Extrait choisi

——

Nommé Professeur d'histoire militaire à St-Cyr où il se fit remarquer par l'originalité et l'éclat de son enseignement, il fut ensuite reçu à l'École de Guerre d'où il sortit officier breveté d'État-Major.

À ce moment se place la deuxième rencontre du futur Général de Gaulle et du Maréchal Pétain : de Gaulle fut nommé à l'État-Major du Maréchal.

Affecté en 1927 à l'Armée du Rhin à Trèves comme Commandant d'un bataillon de chasseurs à pied, poste dans lequel sa parfaite connaissance de l'allemand s'avéra particulièrement utile, puis en 1929 chargé de mission auprès de l'État-Major de l'armée du Levant, ce qui lui fournit l'occasion de longs séjours à Alep et Damas et de voyages à travers l'Égypte, l'Irak et la Perse, il ne rentra en France qu'en 1932.

Il fut aussitôt nommé Secrétaire Général du Conseil Suprême de Défense ; il occupa ce poste pendant quatre années au terme desquels il fut envoyé pour un an au Centre des Hautes Études militaires.

——

Données sources
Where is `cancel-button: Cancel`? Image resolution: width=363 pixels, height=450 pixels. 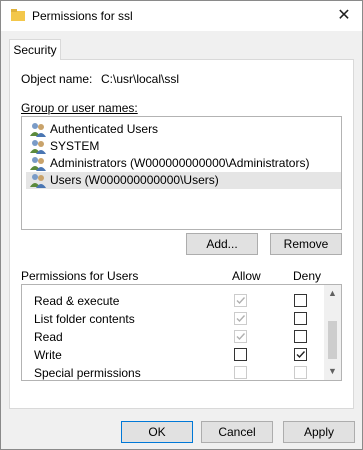
cancel-button: Cancel is located at coordinates (237, 432).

——

Consigne
Pouvez-vous poursuivre l'extrait sur la carrière militaire du futur Général de Gaulle, en reprenant juste après sa dernière phrase ?

Réponse
Depuis plusieurs années ses livres sur la motorisation de l'armée avaient attiré sur lui l'attention des experts militaires. De longues méditations l'avaient convaincu que le système militaire en vigueur n'était pas adapté au rôle que lui assignaient les progrès de la science. Dès 194, il avait publié : " La discorde chez l'ennemi " et le Maréchal Pétain avait écrit à l'éditeur de l'ouvrage, une lettre où il portait sur le Commandant de Gaulle le jugement suivant : " Un jour la France reconnaissante fera appel à lui. " En 1932 parut " Au fil de l'Épée," puis en 1933 " Vers l'année de Métier " et enfin en 1939 : " La France et son armée ". Tous ses ouvrages, comme les conférences que le Colonel de Gaulle fit à la Sorbonne révélaient un maître dans l'art de dégager des faits des vues nouvelles et prouvent avec quelle clarté de jugement et quelle puissante originalité il avait compris la nécessité de transformer l'art de la guerre.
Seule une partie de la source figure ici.